*LISTA DE TAREFAS*.
1. Responda às perguntas seguintes com base na discussão sobre super cola para mudas de corais, marcando as respostas com as mesmas letras:
(a) Que tipo de super cola se indica no passo 2 do método?
(b) Há quanto tempo, segundo a sua segunda intervenção, Daniel Teixeira utiliza este processo?
(c) Segundo Luis Lopes, qual é a única condição que a cola deve cumprir?
2. Indique se cada afirmação está de acordo com a discussão sobre super cola para mudas de corais, respondendo sim ou não e citando as palavras decisivas:
(a) Daniel Teixeira cola as mudas diretamente nas rochas grandes do aquário.
(b) Rui Peixoto afirma já ter visto à venda cá a cola em gel.
(c) Segundo Daniel Teixeira, a cola em gel não escorre.
3. Prossiga a discussão sobre super cola para mudas de corais a partir do ponto em que termina.

#### EXCERTO FORNECIDO ####

# AQUARIOFILIA MARINHA > Técnicas de Reprodução e Propagação >  Super cola para colar mudas

## Daniel Teixeira

Tenho usado há já bastante tempo super cola 3 para colar mudas de corais, em especial corais moles. Vi num forum americano alguém a fazer referência a isso mas como não percebi se seria uma cola especifica decidi experimentar. Até agora não tenho tido problemas, nem baixas nas mudas e já fiz algumas dezenas de mudas usando este método.Alguém mais o usa?

Como fazer:
1- Cortar a muda e colocar num recipiente com água do aquário
2 - Pôr um pouco de super cola (em gel, não a liquida) na rocha onde queremos colar a muda (colo as mudas em pequenos pedaços de rocha, não directamente nas rochas grandes do aquário)
3 - Deixar a cola "secar" deixando a pedra com a muda debaixo de água dentro de um recipiente.

Fazer mudas de corais moles fica muito fácil.

----------


## Gil Miguel

Boas Daniel a normal (sem ser gel)  não dá?
Quanto tempo esperas desde o momento que aplicas a cola até voltares a por a muda no aquario principal?
Nao ha libertaçao de quimicos nocivos para a agua?

----------


## Rui Peixoto

Daniel, grande dica!

Agora tens de completar com mais informações, tipo a marca da cola para o pessoal experimentar tambem.

Há quanto tempo, fazes mudas por esse processo? eu tenho visto os americas a fazer com um gel, mas cá nunca vi disso à venda.

cumps

----------


## Daniel Teixeira

Viva
Tenho usado a cola da uhu sem problemas. Unas bisganas pequenas amarelas, estou a falar da cola rápida, não  a cola uhu mais conhecida. No entanto acho que é igual a qq outra cola com cianoacrilato.
A cola em gel não escorre e por isso é mais fácil de usar.Há pelo menos 5 meses que uso este processo. Eu não tenho tido problemas mas não quer dizer que seja totalmente seguro. É importante deixar que se forme uma pelicula forte à volta da cola antes de colocar no aquário, colocando a muda com a cola a "secar" dentro de um recipiente com água do aqua.

----------


## Luis Lopes

Boas Daniel,

Eu também uso cola super 3 á já alguns meses e nunca tive problemas. Pelo que li em diversos artigos de propagação o unica condição é que a cola contenha cianoacrilato.

Desde que seja em gel não há qualquer problema, aliás antes de acentar o coral mergulho a rocha com a cola dentro de agua o que permite que essa cola fique mais espessa.

Um abraço

Luis Lopes

----------


## Ricardo Lacerda

Eu já experimentei .... e .....  NO PROBLEM !!!!

----------


## Daniel Teixeira

Aqui vai (Desculpem a má qualidade das fotografias mas foram tiradas com uma webcam)

#### DADOS RECOLHIDOS ####

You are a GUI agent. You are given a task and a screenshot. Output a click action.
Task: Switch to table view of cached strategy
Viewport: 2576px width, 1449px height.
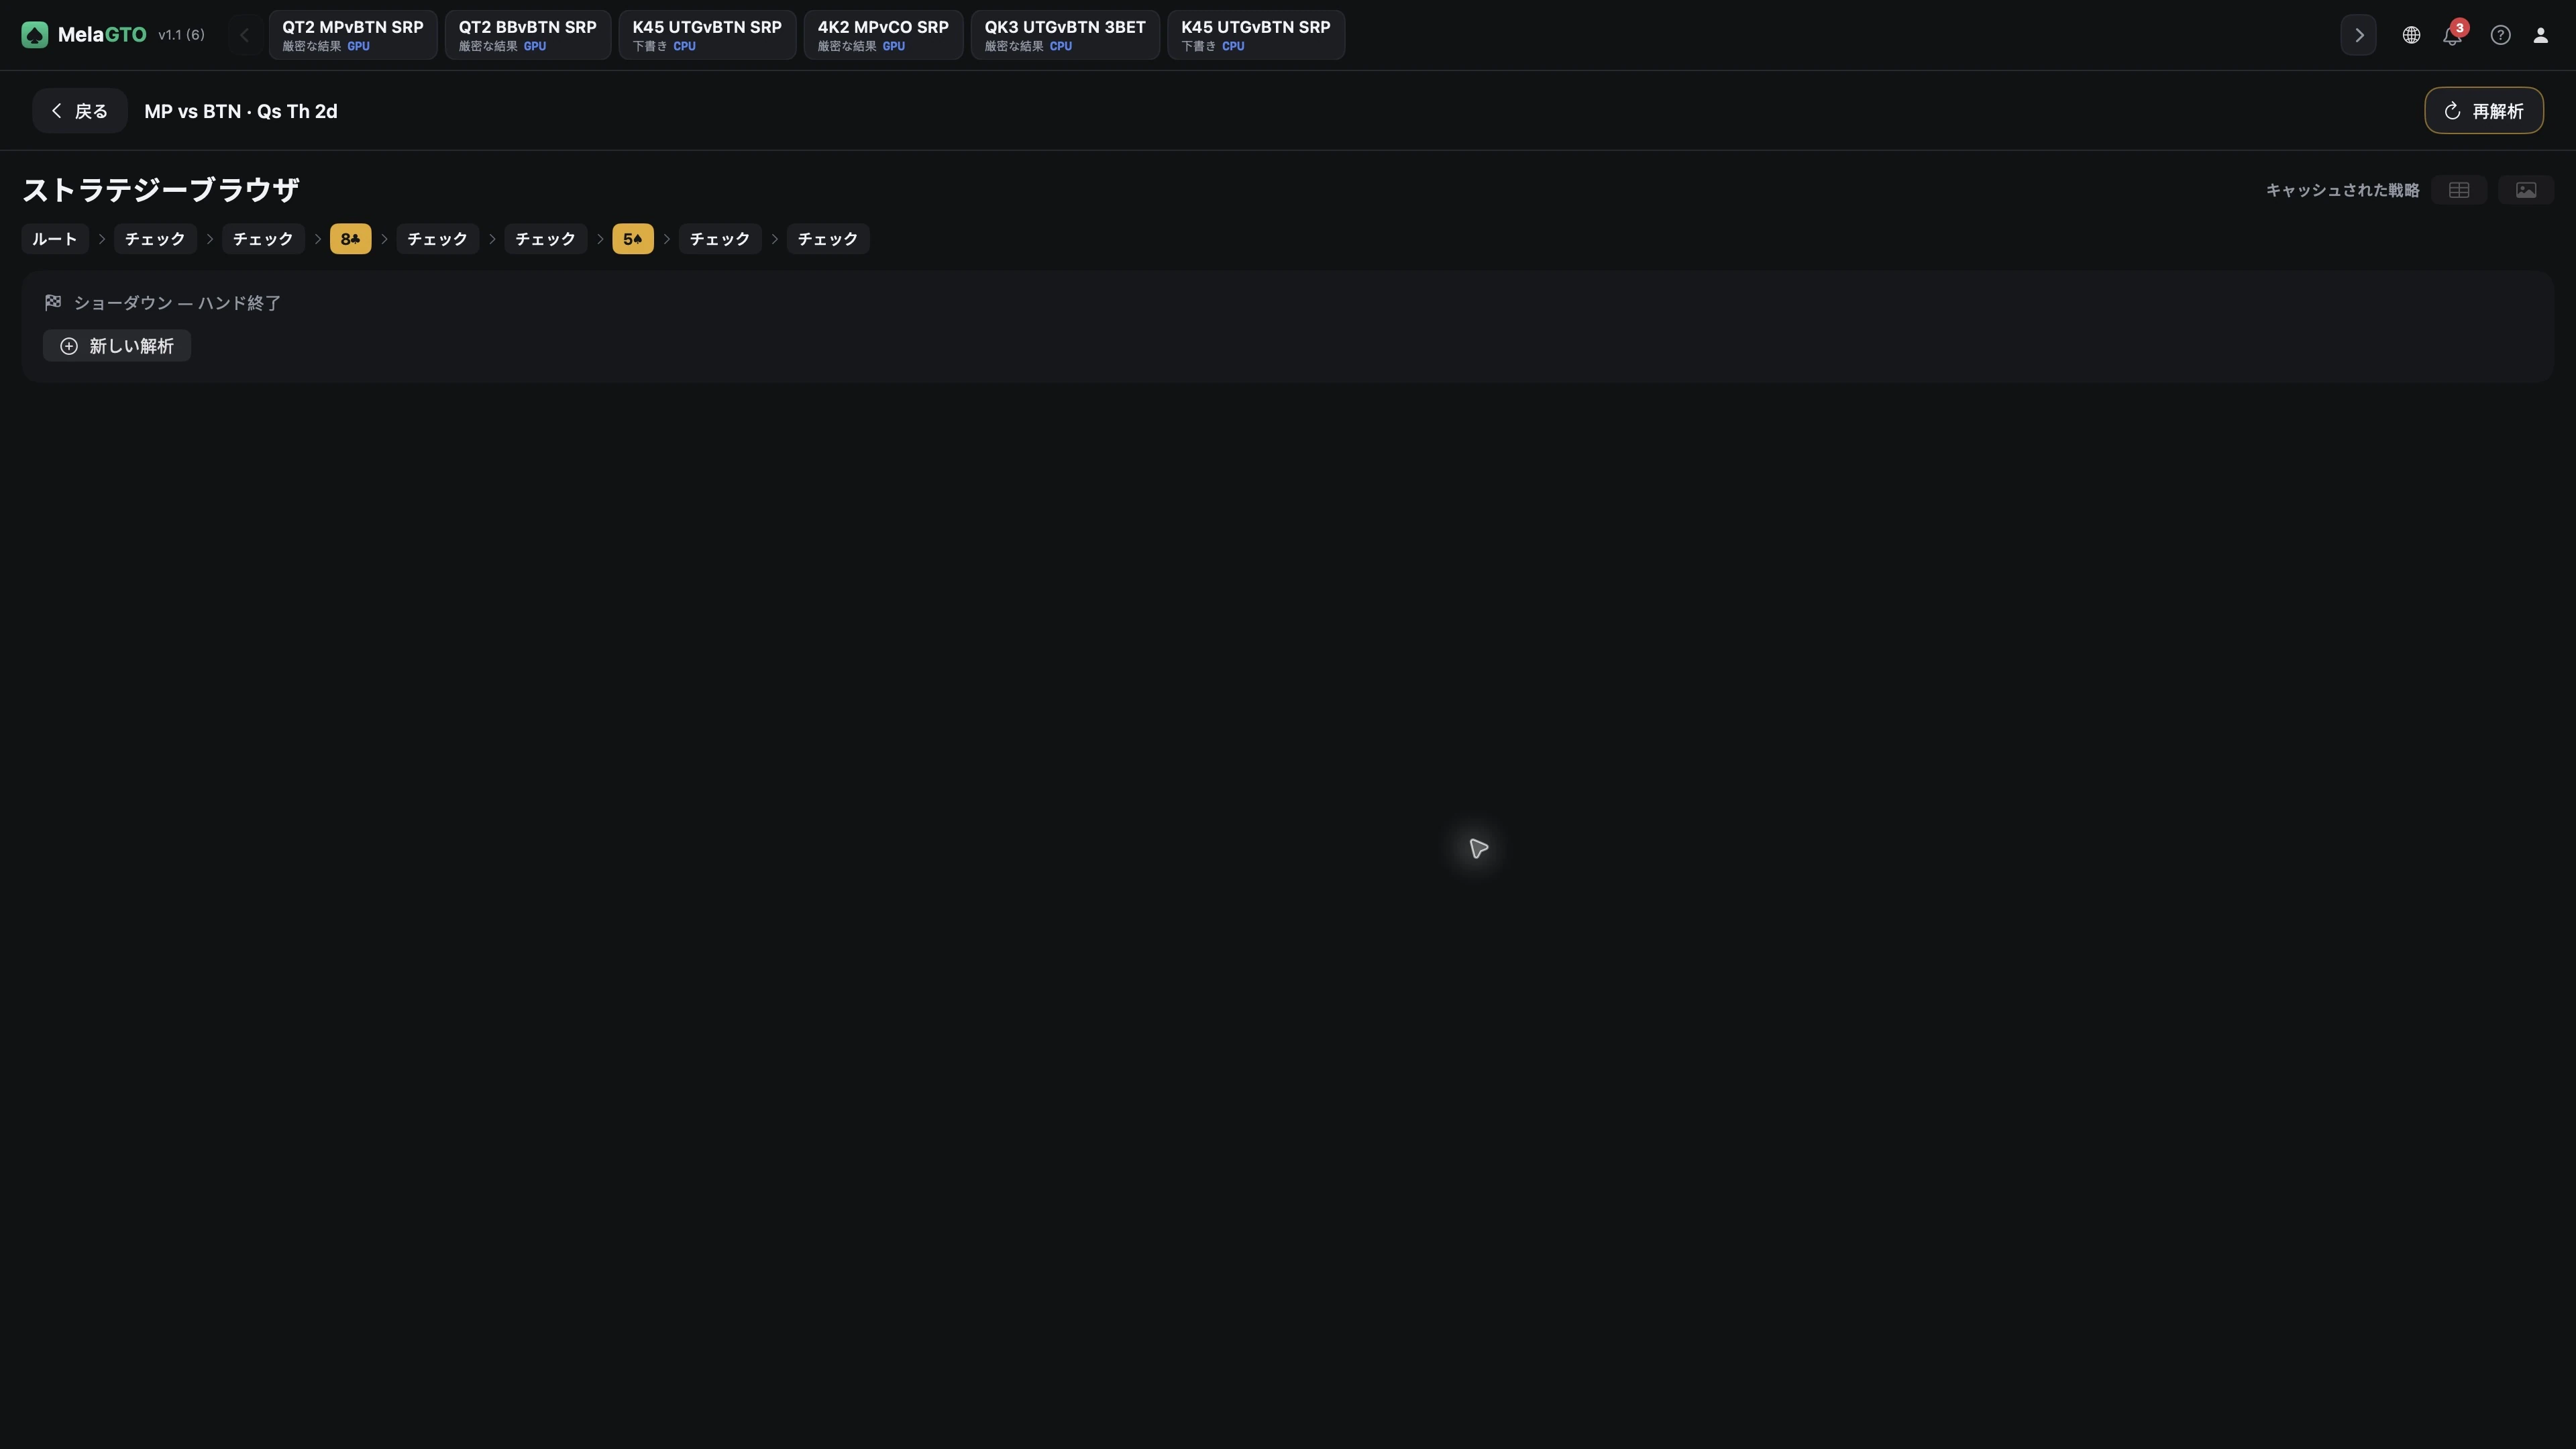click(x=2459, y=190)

####

*RESPOSTAS POR ORDEM*.
1.
(a) Super cola em gel, não a líquida.
(b) Há pelo menos 5 meses.
(c) Que a cola contenha cianoacrilato.

2.
(a) Não: "colo as mudas em pequenos pedaços de rocha, não directamente nas rochas grandes do aquário".
(b) Não: "cá nunca vi disso à venda".
(c) Sim: "A cola em gel não escorre e por isso é mais fácil de usar."

3.
1º - Cortar as mudas, usando tesoura, x-acto, faca, motoserra...o que quiserem. Encher um recipiente de água do aquário e pôr as mudas lá dentro




Aqui podem ver a cola que uso, no entanto já usei várias outras do mesmo estilo obtendo o mesmo resultado. O importante é que seja em gel.




2º Aplicar um pouco de cola na zona do corte da muda, ou na zona onde se deseja agarrar a muda à rocha (também costumo fazer mudas de zoohantus com cola). Se for necessário pode-se também por uma pouco de cola na rocha.




3º Colocar a rocha com a muda dentro de água, notar-se-á que se cria na cola uma camada branca dura. Deixar as mudas cerca de 1 minuto dentro de água e voltar a pô-las no aquário após este tempo.

----------


## Rinaldo Fontenele

Boas,
Esta cola seria uma cola acrílica semelhante a famosa super bonder??
Quem souber, avise-nos!!!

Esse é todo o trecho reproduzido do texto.